# Datei speichern -> Pfad erstellen?



## Happyman0815 (7. Dez 2009)

Hallo Leute!

Ich möchte eine Datei auf die Festplatte speichern. Im Programm wird immer ein Pfad als Zieladresse mitgegeben. Die Methode zum speichern der Datei sieht wie folgt aus:


```
String ziel= "C:/testorder1/testordner2/testordner3/Datei.dat";
FileOutputStream file = new FileOutputStream(ziel);
InputStream fin = dat.getBinaryStream(1);  
		int c;
		byte[] buffer=new byte[1000];
		while ((c = fin.read(buffer)) != -1){
			file.write(buffer,0,c);
		}
		file.close();
		fin.close();
```

Nun meine Frage:
Es kommt vor, dass die Ordnerstruktur noch nicht vorhanden ist. 
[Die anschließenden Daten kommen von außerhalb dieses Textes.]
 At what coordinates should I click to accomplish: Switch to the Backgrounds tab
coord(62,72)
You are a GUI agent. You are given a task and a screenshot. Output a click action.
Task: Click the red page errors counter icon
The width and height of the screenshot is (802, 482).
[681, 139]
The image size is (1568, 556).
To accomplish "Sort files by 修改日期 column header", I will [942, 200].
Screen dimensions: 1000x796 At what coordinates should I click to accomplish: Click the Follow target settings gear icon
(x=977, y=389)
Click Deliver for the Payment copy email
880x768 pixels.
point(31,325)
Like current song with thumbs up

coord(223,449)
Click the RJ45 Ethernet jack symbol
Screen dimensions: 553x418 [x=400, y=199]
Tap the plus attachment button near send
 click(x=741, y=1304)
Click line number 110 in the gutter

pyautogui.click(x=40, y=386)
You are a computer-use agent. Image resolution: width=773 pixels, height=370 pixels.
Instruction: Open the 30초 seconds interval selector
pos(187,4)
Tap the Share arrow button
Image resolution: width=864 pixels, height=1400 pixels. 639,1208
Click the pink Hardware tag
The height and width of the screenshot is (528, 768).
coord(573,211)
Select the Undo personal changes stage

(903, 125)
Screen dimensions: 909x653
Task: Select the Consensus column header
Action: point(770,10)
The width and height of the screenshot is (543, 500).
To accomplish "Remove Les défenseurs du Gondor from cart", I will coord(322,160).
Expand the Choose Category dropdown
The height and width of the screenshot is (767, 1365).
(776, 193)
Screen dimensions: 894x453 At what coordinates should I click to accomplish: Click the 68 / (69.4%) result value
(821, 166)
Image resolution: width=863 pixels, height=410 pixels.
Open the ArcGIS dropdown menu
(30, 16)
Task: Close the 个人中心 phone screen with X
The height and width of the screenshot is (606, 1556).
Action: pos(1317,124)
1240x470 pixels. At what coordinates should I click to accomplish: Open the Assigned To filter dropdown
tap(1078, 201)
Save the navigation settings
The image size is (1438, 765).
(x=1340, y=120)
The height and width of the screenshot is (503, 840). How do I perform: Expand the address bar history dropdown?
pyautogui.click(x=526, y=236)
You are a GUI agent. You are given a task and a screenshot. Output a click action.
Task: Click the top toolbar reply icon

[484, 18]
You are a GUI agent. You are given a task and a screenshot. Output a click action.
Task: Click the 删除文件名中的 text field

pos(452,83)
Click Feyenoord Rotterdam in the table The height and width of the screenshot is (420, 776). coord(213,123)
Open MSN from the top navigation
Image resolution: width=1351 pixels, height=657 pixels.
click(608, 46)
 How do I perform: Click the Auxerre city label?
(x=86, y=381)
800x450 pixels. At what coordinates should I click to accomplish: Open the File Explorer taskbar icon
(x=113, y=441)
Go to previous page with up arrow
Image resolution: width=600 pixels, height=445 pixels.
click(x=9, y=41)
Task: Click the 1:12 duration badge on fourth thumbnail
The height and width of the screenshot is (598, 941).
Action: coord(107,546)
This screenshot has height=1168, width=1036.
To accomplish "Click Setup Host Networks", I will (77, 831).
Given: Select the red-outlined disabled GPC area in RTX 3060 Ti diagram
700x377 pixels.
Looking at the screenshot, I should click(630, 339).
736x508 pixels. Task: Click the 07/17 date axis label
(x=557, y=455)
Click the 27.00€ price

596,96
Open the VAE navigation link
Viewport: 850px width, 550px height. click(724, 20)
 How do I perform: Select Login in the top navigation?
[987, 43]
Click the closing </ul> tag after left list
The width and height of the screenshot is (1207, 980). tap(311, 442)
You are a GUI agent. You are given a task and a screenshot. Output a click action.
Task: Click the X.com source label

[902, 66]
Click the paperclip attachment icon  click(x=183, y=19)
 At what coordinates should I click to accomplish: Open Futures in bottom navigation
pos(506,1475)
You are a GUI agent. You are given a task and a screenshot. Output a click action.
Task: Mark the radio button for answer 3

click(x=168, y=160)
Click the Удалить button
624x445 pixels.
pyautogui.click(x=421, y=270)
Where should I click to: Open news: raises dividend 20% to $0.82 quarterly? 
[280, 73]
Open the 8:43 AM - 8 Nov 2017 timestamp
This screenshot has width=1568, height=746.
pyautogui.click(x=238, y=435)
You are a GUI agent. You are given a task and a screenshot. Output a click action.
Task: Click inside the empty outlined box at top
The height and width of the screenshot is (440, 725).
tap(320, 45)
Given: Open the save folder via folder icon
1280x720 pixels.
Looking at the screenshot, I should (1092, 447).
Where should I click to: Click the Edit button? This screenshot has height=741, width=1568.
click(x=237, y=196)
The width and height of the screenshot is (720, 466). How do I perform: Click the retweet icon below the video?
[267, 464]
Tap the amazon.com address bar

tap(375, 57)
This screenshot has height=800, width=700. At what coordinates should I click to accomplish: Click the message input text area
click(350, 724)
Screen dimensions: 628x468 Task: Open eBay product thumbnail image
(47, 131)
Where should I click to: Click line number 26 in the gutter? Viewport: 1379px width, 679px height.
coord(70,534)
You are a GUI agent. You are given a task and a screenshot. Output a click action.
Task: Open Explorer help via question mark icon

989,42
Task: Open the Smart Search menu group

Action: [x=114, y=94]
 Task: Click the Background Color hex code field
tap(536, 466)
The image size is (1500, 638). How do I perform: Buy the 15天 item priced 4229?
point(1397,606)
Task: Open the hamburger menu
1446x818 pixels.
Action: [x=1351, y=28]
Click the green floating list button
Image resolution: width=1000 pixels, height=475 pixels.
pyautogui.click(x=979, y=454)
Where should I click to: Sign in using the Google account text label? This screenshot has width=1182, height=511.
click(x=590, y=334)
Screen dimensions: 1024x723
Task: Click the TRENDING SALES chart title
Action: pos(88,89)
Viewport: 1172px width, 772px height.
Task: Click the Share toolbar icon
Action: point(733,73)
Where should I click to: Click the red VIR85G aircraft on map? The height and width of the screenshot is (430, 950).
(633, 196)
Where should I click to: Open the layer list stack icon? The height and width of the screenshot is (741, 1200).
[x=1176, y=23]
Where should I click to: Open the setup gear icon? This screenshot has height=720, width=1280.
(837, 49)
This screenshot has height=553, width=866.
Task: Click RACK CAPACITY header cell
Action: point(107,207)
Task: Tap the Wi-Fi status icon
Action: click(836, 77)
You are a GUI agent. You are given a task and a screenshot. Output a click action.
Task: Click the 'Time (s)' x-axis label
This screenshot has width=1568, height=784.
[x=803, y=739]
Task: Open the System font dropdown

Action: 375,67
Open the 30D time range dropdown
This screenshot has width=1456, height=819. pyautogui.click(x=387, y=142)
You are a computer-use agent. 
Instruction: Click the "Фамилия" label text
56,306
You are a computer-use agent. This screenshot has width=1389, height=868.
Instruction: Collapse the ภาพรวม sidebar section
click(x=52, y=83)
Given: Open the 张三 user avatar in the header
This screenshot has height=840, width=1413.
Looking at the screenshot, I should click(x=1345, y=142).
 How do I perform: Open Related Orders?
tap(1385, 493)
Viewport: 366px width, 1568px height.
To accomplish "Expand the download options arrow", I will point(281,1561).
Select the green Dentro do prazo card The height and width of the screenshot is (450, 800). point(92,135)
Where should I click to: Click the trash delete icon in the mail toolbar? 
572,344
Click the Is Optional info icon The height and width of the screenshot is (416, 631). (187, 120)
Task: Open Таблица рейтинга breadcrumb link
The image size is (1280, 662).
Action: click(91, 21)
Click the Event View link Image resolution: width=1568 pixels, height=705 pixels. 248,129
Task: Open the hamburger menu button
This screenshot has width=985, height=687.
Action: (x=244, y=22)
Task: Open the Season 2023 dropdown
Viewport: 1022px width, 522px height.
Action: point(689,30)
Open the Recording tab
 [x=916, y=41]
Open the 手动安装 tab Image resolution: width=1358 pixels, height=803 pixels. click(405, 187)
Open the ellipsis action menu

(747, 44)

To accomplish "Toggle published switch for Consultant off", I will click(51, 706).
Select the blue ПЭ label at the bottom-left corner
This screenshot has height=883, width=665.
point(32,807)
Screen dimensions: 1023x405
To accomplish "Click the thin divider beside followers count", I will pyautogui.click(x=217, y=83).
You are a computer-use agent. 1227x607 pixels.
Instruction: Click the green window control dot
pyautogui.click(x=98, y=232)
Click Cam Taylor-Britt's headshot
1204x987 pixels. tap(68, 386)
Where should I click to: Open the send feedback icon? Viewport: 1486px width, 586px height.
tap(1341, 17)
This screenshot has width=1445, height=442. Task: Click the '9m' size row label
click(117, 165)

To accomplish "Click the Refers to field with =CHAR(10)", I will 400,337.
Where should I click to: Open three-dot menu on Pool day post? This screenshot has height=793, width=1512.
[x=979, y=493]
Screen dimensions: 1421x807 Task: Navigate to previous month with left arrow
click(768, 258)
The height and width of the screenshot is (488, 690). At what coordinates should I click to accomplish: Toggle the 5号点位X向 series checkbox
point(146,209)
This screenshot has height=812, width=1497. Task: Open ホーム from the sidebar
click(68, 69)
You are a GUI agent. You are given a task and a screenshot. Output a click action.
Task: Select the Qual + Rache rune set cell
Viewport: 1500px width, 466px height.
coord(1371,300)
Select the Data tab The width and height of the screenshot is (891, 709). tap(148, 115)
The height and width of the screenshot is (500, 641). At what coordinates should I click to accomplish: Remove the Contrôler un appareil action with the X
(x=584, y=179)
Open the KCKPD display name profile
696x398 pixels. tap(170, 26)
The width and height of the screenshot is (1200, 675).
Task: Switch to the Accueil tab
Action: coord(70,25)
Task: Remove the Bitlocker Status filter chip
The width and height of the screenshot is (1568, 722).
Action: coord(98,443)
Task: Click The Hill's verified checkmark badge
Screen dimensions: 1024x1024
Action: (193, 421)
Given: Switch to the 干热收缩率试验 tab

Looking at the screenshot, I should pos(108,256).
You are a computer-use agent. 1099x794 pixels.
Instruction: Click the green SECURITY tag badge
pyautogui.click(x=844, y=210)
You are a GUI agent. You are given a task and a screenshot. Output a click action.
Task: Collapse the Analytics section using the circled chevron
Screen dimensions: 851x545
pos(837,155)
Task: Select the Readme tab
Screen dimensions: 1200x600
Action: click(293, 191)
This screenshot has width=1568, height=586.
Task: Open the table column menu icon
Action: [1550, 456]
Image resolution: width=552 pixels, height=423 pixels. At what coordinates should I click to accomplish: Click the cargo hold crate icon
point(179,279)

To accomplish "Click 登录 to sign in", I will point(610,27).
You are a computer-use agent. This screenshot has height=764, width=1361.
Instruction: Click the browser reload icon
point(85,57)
Quasi: Die Ordner testorder1, testordner2 und testordner3 existieren nicht. In diesesm Fall wird eine Exception geworfen:
=>_ java.io.FileNotFoundException: C:/testorder1/testordner2/testordner3/Datei.dat (Das System kann den angegebenen Pfad nicht finden)_


Wie schaffe ich es, dass er keine Fehlermeldung ausgibt, sondern die Ordnerstruktur erstellt?


Gruß
Happy


----------



## Wildcard (7. Dez 2009)

Prüfen ob der Parent existiert, wenn nicht, dann mkdirs() aufrufen


----------